┌──
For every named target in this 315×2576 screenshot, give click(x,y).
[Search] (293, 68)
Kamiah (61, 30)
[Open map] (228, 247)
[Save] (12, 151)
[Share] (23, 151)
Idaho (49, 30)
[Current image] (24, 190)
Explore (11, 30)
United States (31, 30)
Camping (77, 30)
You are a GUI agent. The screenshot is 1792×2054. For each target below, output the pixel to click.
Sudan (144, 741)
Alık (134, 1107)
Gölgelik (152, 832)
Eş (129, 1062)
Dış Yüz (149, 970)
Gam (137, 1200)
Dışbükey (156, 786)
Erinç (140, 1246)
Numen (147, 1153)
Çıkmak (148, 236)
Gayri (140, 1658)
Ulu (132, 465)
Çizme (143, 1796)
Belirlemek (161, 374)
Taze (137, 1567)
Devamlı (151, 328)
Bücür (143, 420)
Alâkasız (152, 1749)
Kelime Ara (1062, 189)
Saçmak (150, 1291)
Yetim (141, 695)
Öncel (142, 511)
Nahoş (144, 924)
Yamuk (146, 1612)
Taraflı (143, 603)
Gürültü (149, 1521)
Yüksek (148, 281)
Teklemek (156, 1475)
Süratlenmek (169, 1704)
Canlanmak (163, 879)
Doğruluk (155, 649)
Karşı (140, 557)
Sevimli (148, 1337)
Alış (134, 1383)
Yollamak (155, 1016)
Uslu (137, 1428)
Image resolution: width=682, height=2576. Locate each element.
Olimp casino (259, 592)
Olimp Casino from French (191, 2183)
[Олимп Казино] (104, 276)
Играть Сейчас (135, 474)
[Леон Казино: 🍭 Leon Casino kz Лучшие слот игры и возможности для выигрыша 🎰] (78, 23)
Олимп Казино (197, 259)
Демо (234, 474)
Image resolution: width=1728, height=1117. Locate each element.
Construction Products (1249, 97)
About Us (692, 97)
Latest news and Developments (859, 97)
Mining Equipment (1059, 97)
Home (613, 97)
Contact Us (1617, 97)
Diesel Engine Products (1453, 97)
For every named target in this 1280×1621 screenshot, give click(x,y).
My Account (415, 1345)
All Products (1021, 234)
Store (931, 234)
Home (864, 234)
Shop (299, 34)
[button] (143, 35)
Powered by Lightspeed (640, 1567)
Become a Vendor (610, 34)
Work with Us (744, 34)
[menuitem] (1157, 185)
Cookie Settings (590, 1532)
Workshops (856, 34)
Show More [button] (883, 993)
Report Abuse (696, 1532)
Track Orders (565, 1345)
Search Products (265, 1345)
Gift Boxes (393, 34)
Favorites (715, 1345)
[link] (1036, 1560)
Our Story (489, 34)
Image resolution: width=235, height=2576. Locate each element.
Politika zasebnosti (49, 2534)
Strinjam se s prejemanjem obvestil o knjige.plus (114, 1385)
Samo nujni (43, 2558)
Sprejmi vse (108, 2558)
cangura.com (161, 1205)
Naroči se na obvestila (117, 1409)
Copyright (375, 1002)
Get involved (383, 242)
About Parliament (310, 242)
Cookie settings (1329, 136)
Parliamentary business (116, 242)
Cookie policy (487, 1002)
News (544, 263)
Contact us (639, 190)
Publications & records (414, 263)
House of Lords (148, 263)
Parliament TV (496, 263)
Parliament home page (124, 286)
└──
**Work instructions**
Produce only the lines from the line containing "[Леон Казино: 🍭" through the line containing "Latest news and Developments (859, 97)", inclusive of both, exactly as they stand in the entries above.

**Task output**
[Леон Казино: 🍭 Leon Casino kz Лучшие слот игры и возможности для выигрыша 🎰] (78, 23)
Олимп Казино (197, 259)
Демо (234, 474)
Image resolution: width=1728, height=1117. Locate each element.
Construction Products (1249, 97)
About Us (692, 97)
Latest news and Developments (859, 97)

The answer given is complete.